Second, Ygritte’s own story leads to her death. There’s doom written all over her. On a thematic level, she’s the representative and foremost proponent of the freedom found north of the Wall.
“D’ya think you’re the first crow ever flew down off that Wall? In your hearts you all want to fly free.”
“And when I’m free,” he asked, “will I be free to go?”

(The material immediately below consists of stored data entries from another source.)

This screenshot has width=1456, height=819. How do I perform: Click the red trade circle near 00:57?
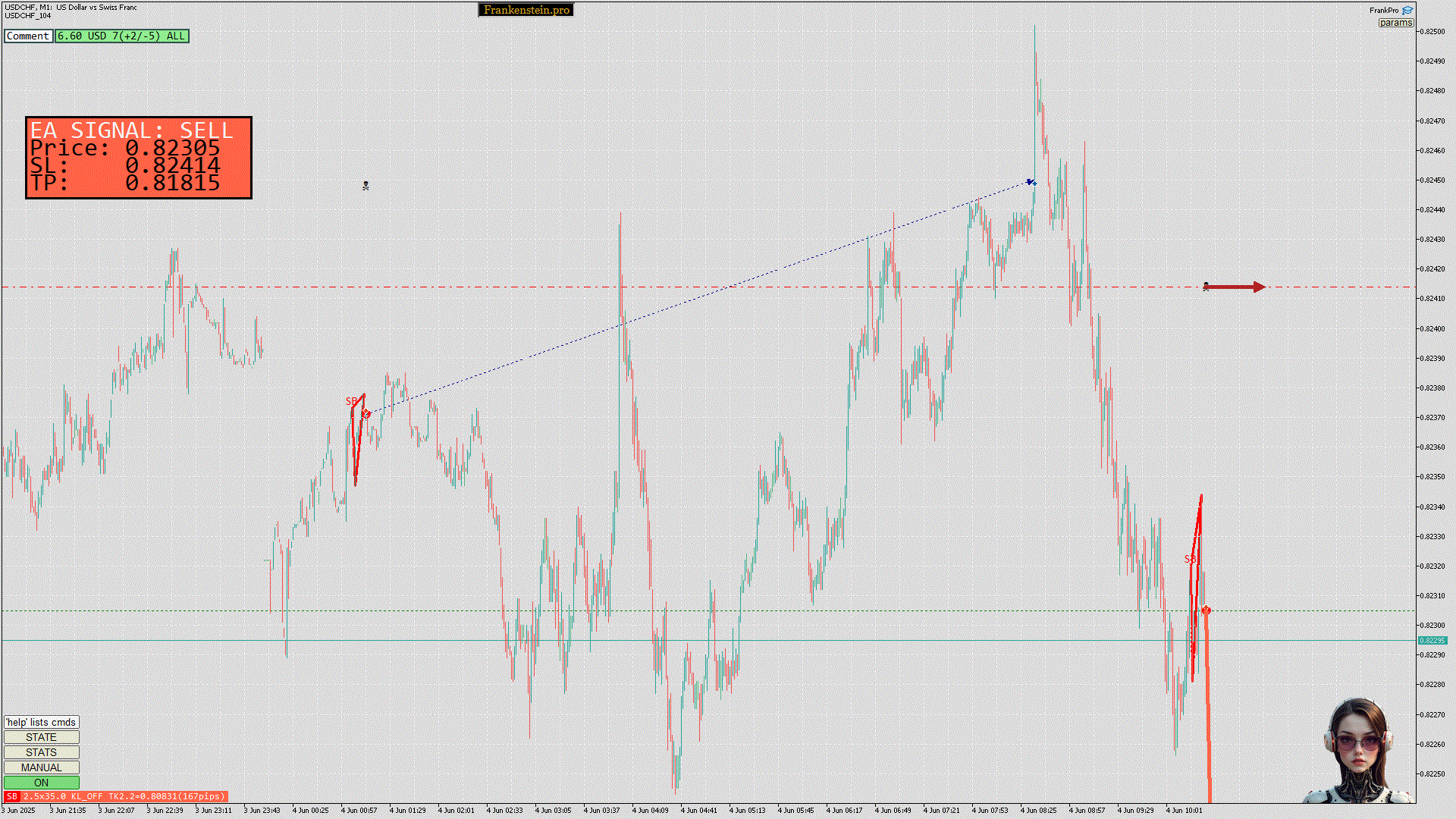366,413
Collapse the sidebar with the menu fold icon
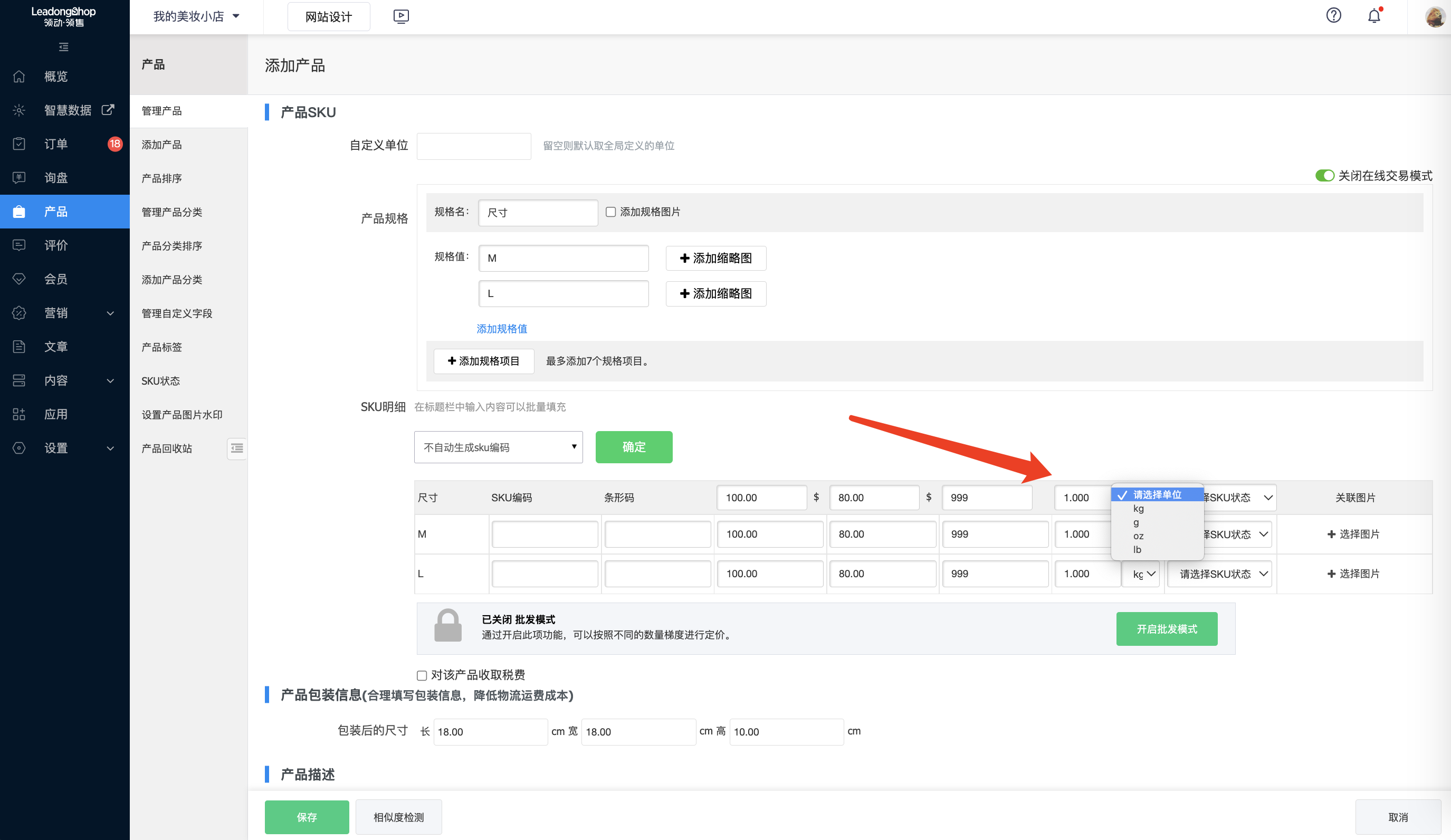 point(64,46)
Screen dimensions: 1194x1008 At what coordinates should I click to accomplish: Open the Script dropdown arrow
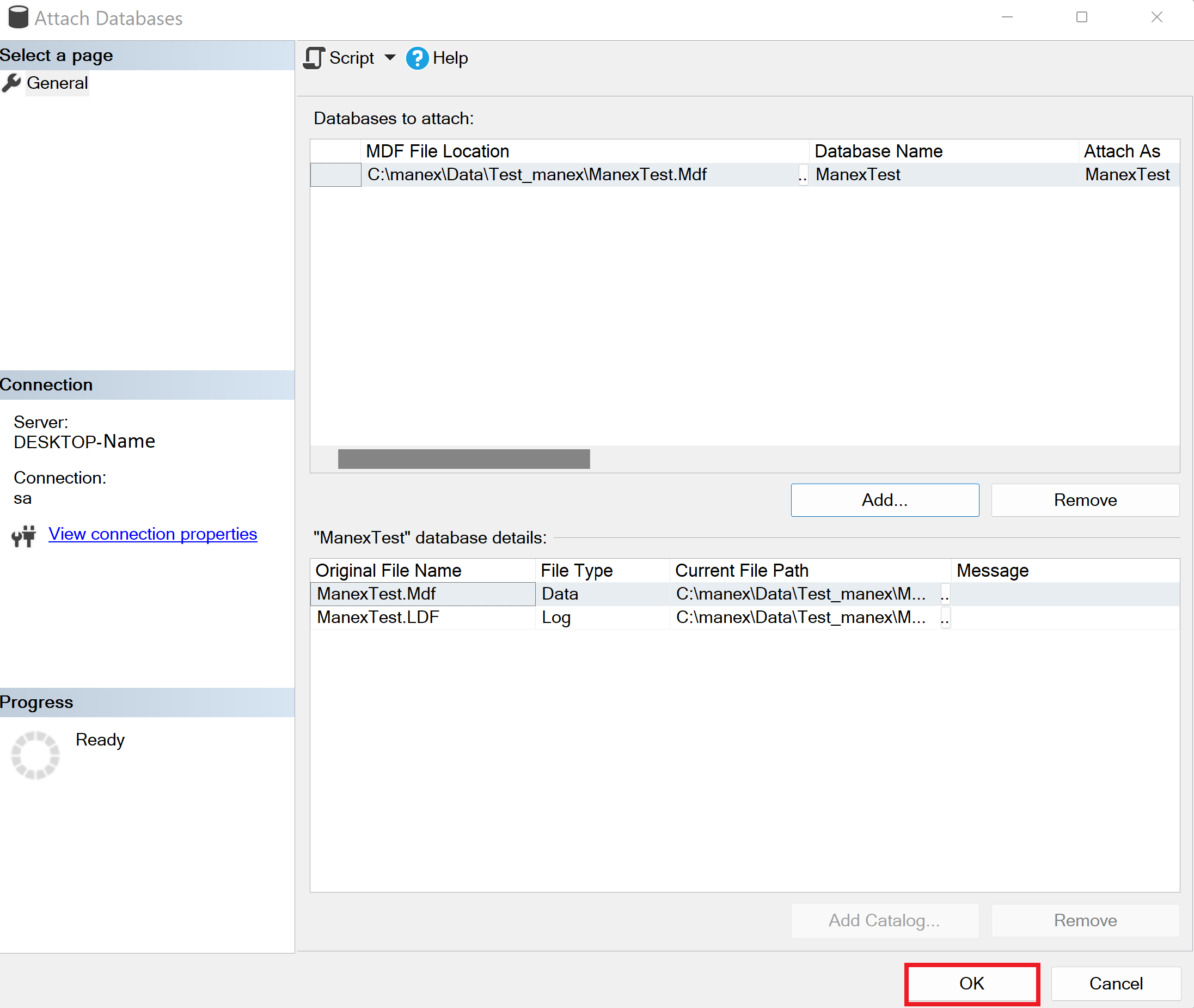pos(390,58)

“Sure you will.” She had a warm smile, despite her crooked teeth. “And we’ll be free to kill you. It’s dangerous being free, but most come to like the taste o’ it.”
- Jon I, ASoS
Yet that freedom is inevitably coming to an end in the face of the Others, one way or another. It is Ygritte who openly weeps on hearing ‘The Last of the Giants.’ (See this post for my thoughts on what the song means to her.) Then there’s Ygritte’s foreboding, bittersweet words to finish Jon III, ASoS:
“Let’s not go back to Styr and Jarl. Let’s go down inside, and join up with Gendel’s children. I don’t ever want t’ leave this cave, Jon Snow. Not ever.”
Returning to Styr and Jarl means returning to the reality where Ygritte is fully committed to attacking Castle Black and helping Mance’s host through the Wall  - and Jon is not. They will never be closer than they are at this moment. Literally. Jon hadn’t pulled out yet, at her request.
Sure enough, over the following chapters we see irreconcilable differences between the two, that only reinforce that this relationship is doomed in one way or another. They see things very differently.
“I hate this Wall,” [Ygritte] said in a low angry voice. “Can you feel how cold it is?”
“It’s made of ice,” Jon pointed out.
“You know nothing, Jon Snow. This wall is made o’ blood.”
- Jon IV, ASoS
What’s more, while Jon believes he might die, or will probably die in the continuance of his mission, he’s certain that if Ygritte continues as she does, she’s doomed. As is her cause.
She raised her chin defiantly, and gave her thick red hair a shake. “And men can’t own the land no more’n you can own the sea or the sky. You kneelers think you do, but Mance is going t’ show you different.”
It was a fine brave boast, but it rang hollow. […] “Ygritte,” [Jon] said in a low voice, “Mance cannot win this war.”
“He can,” she insisted. “You know nothing, Jon Snow. You have never seen the Free Folk fight!”
Wildlings fought like heroes or demons, depending on who you talked to, but it came down to the same thing in the end. They fight with reckless courage, every man out for glory. “I don’t doubt that you’re all very brave, but when it comes to battle, discipline beats valour every time. In the end Mance will fail as all the Kings-beyond-the-Wall have failed before him. And when he does, you’ll die.”
- Jon V, ASoS
This is the author speaking through Jon as much as anything else (Jon doesn’t know of the fall of Winterfell, nor that Robb will shortly be murdered), yet we see the truth of this when Mance Rayder’s overwhelming numbers break in the face of Stannis Baratheon’s superior organisation and tactics. As Jon thinks shortly before the first attack on Castle Black, the one in which Ygritte dies,
Ygritte, stay away. Go south and raid, go hide in one of the roundtowers you liked so well. You’ll find nothing here but death.
- Jon VII, ASoS
On a character level, Ygritte did not die because of anything Jon did or was or failed to do. She died because she did dangerous work, put herself at risk, and physically fought for the things she believed in. We first meet her when Jon is this close to killing her. Her mortality is foregrounded in that chapter, to say the least.
“You never killed a woman before, did you?” When he shook his head, she said, “We die the same as men.”
- Jon VI, ACoK 
So basically, when that crucial link between Ygritte’s death and Jon’s foremost motivations doesn’t seem to exist, the author establishes right off the bat that Ygritte isn’t safe, consistently shows that her death is a likelihood, and ultimately kills her off not for her relationship with a man but acting in furtherance of her own personal goals (in this case directly opposed to her love interest), I don’t think I personally would call it a fridging.